Tabletop role-playing game sourcebook

Grimoire is a sourcebook for the GURPS role-playing game system. It is a companion volume for the third edition GURPS Magic supplement. Its contents were merged into the fourth edition.

==Contents==
GURPS Grimoire has around four hundred new spells and introduces two new Colleges, Gate and Tech. It also doubles the number of elixirs available to the alchemist.

==Publication history==
GURPS Grimoire was written by Daniel U. Thibault and S. John Ross, and published by Steve Jackson Games.
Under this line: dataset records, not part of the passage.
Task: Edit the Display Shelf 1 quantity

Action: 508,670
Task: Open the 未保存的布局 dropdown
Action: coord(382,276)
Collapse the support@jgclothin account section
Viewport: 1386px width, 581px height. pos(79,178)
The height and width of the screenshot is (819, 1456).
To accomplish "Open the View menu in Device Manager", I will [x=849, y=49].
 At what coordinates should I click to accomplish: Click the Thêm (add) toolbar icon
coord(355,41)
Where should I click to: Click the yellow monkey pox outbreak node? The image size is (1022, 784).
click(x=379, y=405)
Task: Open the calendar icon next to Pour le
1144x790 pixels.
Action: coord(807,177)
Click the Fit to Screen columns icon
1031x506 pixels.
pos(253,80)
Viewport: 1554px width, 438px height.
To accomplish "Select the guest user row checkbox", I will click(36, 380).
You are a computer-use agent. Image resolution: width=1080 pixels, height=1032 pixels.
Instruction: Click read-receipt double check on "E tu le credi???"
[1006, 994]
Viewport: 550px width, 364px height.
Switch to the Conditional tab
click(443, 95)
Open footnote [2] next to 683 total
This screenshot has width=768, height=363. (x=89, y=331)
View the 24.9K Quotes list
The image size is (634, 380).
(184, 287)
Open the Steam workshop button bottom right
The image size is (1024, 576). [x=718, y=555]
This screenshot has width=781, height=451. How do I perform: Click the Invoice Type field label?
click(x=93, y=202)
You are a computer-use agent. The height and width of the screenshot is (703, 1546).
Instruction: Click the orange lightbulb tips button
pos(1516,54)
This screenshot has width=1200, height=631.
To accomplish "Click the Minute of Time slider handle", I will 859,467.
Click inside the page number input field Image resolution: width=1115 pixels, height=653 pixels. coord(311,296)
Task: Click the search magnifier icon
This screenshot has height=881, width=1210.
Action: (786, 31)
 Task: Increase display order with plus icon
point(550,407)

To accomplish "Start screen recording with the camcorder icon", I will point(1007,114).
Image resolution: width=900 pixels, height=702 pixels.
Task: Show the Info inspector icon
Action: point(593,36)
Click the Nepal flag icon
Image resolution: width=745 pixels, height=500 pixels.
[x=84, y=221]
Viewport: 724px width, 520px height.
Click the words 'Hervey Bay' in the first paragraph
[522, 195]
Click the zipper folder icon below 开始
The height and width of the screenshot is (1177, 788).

Most of its contents are also included in the fourth edition of GURPS Magic, but for players using the third edition it still is useful, especially for its updated flowcharts including spell prerequisites.

==Reception==
Rick Swan reviewed GURPS Grimoire for Dragon magazine #210 (October 1994). Swan comments: "This imaginative collection of spells for the GURPS game adds hundreds of options to the already lengthy list in the GURPS Magic supplement. Animal, Elemental, Gate, Necromantic, and Sound are among the nearly two dozen categories; sample effects include rain of stones, accelerate time, and cloud vaulting. A fascinating section of technological spells allows post-industrial mages to expel radioactive breath, create sentient computers, and speak with lawn mowers. Though everything's in GURPS-speak, a diligent referee should be able to convert it all to the system of his choice."